### [Given data]
_ _ _
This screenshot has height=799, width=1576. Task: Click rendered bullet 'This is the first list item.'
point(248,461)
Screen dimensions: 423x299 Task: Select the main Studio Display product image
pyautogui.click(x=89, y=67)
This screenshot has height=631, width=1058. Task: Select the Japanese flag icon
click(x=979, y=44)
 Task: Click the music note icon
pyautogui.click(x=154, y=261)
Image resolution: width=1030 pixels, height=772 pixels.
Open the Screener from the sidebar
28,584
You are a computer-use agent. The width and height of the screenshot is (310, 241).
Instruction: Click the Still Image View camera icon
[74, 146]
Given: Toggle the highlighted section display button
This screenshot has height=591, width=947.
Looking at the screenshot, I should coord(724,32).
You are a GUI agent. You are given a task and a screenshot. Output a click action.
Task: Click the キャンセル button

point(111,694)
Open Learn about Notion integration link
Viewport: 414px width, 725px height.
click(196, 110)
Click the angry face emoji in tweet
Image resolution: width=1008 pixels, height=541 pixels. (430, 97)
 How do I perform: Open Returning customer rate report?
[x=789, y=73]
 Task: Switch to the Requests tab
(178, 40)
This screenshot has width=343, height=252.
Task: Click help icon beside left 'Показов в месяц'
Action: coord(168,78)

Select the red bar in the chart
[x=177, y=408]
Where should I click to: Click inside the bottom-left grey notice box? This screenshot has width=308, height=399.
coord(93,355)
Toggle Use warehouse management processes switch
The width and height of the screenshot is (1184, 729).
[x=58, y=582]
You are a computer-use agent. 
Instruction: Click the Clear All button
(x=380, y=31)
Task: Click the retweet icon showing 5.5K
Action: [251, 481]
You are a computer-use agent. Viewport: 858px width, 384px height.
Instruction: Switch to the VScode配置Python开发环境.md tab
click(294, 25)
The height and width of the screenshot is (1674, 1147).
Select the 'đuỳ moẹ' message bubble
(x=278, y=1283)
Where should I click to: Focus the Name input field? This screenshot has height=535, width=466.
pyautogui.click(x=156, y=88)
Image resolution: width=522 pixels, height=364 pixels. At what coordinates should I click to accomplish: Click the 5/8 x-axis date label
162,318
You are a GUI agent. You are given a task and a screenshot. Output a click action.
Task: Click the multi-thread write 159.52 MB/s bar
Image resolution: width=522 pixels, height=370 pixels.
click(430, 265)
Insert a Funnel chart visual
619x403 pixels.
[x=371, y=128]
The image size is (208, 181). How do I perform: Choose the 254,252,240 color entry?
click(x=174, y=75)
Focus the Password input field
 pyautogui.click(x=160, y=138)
_ _ _
### [Directions]
The full listing above needs to be transcribed exactly.

### [Result of the exercise]
This screenshot has height=799, width=1576. Task: Click rendered bullet 'This is the first list item.'
point(248,461)
Screen dimensions: 423x299 Task: Select the main Studio Display product image
pyautogui.click(x=89, y=67)
This screenshot has height=631, width=1058. Task: Select the Japanese flag icon
click(x=979, y=44)
 Task: Click the music note icon
pyautogui.click(x=154, y=261)
Image resolution: width=1030 pixels, height=772 pixels.
Open the Screener from the sidebar
28,584
You are a computer-use agent. The width and height of the screenshot is (310, 241).
Instruction: Click the Still Image View camera icon
[74, 146]
Given: Toggle the highlighted section display button
This screenshot has height=591, width=947.
Looking at the screenshot, I should coord(724,32).
You are a GUI agent. You are given a task and a screenshot. Output a click action.
Task: Click the キャンセル button

point(111,694)
Open Learn about Notion integration link
Viewport: 414px width, 725px height.
click(196, 110)
Click the angry face emoji in tweet
Image resolution: width=1008 pixels, height=541 pixels. (430, 97)
 How do I perform: Open Returning customer rate report?
[x=789, y=73]
 Task: Switch to the Requests tab
(178, 40)
This screenshot has width=343, height=252.
Task: Click help icon beside left 'Показов в месяц'
Action: coord(168,78)

Select the red bar in the chart
[x=177, y=408]
Where should I click to: Click inside the bottom-left grey notice box? This screenshot has width=308, height=399.
coord(93,355)
Toggle Use warehouse management processes switch
The width and height of the screenshot is (1184, 729).
[x=58, y=582]
You are a computer-use agent. 
Instruction: Click the Clear All button
(x=380, y=31)
Task: Click the retweet icon showing 5.5K
Action: [251, 481]
You are a computer-use agent. Viewport: 858px width, 384px height.
Instruction: Switch to the VScode配置Python开发环境.md tab
click(294, 25)
The height and width of the screenshot is (1674, 1147).
Select the 'đuỳ moẹ' message bubble
(x=278, y=1283)
Where should I click to: Focus the Name input field? This screenshot has height=535, width=466.
pyautogui.click(x=156, y=88)
Image resolution: width=522 pixels, height=364 pixels. At what coordinates should I click to accomplish: Click the 5/8 x-axis date label
162,318
You are a GUI agent. You are given a task and a screenshot. Output a click action.
Task: Click the multi-thread write 159.52 MB/s bar
Image resolution: width=522 pixels, height=370 pixels.
click(430, 265)
Insert a Funnel chart visual
619x403 pixels.
[x=371, y=128]
The image size is (208, 181). How do I perform: Choose the 254,252,240 color entry?
click(x=174, y=75)
Focus the Password input field
 pyautogui.click(x=160, y=138)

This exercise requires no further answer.